What year is The Future now?
ThoughtsI can hear the faint sound of The Smiths asking How Soon is Now in relation to the title of this post. I used to think some of their music was interesting, but insufferable hipsters and Morrisey ruined them for me. But I digress.
Beyond 2000 was one of the first shows I remember watching as a kid. It detailed all the new inventions and live improvements we’d have by the turn of the new millennium, including fusion power and self-driving cars. Gateway 2000 wanted to sell us futuristic computers before they pivoted to those awesome cow boxes.
And say, remember The New Millennium? Microsoft went as far as to break from their year-based nomenclature and called Windows 98 Third Edition Windows Millennium Edition instead, given Windows 2000 wasn’t the unifying OS they expected it would be. Is it a coincidence that Windows 2000 had the best UI before and since of any Microsoft OS? I think not.
The year 2000 was a big deal for obvious reasons, but its passing lead futurists, politicians, and planners to pin their hopes on a new one. When I lived in Singapore, I remember going across the Causeway (or the Tuas Second Link!) and seeing the billboards for the Malaysian Government’s bold Wawasan 2020 plan. I’m sure they had no idea how right they were about needing rapid development and world-class healthcare to combat a changing landscape.

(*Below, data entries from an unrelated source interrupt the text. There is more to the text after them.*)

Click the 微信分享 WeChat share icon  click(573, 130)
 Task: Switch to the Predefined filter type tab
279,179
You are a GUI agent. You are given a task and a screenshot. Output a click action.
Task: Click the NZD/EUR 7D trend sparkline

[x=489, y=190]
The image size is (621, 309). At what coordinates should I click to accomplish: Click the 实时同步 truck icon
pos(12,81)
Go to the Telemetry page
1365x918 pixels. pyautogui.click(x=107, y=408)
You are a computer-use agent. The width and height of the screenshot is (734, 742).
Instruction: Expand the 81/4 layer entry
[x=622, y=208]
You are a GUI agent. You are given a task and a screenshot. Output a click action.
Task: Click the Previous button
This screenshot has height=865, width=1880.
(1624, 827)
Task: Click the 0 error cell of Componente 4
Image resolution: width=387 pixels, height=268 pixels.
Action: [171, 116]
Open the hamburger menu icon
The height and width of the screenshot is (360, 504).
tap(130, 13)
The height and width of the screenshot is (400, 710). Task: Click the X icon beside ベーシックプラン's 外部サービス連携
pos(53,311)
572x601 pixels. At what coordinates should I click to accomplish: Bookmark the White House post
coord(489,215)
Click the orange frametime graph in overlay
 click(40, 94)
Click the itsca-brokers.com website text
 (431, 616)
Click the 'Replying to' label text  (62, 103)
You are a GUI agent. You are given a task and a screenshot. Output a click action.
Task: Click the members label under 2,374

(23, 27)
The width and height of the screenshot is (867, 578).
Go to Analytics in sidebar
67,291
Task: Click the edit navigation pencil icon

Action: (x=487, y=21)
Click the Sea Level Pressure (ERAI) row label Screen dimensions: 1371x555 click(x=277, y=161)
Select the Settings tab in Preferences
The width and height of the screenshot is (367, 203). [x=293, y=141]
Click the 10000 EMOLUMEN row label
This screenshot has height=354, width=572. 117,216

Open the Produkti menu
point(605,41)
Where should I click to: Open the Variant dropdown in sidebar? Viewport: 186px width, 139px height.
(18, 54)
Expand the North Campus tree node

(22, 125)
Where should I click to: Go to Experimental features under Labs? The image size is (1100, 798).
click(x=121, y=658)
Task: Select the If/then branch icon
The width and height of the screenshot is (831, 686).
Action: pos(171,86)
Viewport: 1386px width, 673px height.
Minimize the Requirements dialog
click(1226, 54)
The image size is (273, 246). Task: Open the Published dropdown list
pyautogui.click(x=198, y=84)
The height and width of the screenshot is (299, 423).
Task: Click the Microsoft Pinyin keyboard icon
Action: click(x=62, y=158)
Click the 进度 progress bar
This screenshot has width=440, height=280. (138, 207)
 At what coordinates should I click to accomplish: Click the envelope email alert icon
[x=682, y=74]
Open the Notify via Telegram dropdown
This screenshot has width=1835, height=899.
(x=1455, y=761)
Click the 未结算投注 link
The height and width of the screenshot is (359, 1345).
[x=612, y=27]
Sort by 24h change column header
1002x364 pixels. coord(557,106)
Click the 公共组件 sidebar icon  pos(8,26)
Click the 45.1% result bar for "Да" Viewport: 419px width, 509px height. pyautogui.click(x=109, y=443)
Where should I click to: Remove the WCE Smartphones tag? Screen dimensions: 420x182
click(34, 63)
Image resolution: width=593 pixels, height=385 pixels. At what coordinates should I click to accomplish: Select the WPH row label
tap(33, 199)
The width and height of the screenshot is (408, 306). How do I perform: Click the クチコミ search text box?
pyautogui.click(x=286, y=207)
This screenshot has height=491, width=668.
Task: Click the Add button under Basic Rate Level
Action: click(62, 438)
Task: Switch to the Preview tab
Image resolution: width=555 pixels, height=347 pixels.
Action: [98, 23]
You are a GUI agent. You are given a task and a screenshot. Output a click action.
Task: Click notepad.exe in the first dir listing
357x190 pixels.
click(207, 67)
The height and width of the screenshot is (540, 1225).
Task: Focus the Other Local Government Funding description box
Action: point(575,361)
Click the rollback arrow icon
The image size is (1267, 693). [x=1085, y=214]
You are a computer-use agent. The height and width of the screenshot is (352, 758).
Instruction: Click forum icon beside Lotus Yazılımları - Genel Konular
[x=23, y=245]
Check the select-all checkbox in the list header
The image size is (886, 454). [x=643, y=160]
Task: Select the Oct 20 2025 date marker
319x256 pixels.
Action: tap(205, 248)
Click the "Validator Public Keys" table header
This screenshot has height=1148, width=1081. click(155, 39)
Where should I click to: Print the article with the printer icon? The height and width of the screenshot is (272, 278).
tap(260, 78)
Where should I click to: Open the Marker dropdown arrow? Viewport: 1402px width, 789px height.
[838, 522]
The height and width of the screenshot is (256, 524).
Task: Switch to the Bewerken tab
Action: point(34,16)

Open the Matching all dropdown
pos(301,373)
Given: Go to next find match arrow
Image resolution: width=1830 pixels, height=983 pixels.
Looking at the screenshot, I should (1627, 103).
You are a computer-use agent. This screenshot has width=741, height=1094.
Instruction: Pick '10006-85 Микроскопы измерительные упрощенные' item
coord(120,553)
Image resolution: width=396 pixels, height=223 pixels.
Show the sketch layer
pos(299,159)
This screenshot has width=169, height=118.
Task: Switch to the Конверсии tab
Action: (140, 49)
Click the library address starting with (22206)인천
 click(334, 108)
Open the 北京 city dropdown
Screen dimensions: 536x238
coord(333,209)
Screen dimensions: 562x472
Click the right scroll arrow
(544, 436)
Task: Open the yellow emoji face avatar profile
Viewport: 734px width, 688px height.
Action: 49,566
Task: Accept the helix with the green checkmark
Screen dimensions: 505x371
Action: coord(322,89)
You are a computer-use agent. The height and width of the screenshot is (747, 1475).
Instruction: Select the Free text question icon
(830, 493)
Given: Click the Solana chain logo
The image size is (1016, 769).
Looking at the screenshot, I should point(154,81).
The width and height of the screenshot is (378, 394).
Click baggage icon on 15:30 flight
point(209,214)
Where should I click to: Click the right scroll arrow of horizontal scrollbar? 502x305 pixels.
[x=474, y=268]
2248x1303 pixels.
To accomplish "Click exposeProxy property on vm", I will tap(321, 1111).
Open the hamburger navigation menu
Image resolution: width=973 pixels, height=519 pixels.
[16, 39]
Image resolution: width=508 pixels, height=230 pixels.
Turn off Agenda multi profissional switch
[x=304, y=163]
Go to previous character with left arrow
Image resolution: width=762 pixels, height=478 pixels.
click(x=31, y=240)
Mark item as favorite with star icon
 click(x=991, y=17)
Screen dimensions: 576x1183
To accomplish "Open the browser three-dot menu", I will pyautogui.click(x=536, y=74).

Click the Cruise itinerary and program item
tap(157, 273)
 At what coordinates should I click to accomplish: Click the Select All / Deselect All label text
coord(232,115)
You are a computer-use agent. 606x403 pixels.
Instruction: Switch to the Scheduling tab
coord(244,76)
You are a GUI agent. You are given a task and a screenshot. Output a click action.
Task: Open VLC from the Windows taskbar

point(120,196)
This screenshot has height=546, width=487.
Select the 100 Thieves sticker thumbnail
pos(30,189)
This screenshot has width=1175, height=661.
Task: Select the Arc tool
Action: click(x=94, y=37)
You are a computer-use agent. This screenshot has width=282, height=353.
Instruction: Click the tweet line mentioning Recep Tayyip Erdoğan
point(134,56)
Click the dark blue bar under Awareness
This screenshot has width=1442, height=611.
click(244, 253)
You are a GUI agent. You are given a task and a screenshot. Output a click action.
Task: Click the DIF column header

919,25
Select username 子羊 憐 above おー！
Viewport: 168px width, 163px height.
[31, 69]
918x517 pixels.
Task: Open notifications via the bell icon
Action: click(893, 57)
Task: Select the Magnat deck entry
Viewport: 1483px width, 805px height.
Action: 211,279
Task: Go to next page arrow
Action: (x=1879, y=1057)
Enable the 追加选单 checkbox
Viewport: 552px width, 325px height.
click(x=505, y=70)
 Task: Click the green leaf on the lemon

Now that 2020 has faded into memory, with the collective middle fingers of the world squarely aimed at it, what year is the future now?
I’ve seen a few discussions about 2030, but it doesn’t have the same satisfying repetition. 2036 2038 (thanks Peter Molnar!) will be another Y2K moment when the 32-bit timestamps used by older Unix and NTP roll over, but I doubt it’ll generate the same fervour as the former. 2048 would be a fun number for computer nerds, but likely few others.
2050 seems to be the new darling. It’s what governments around the world are pinning their reductions in carbon to, despite it long being too late. 2100 nay gets a mention at all, which surprises me.
Personally, I’m pinning my hopes on 2024, when we can all travel and see each other again. Clara and I have wanted to tick off Nagoya, Hiroshima, Taipei, and Boston for years!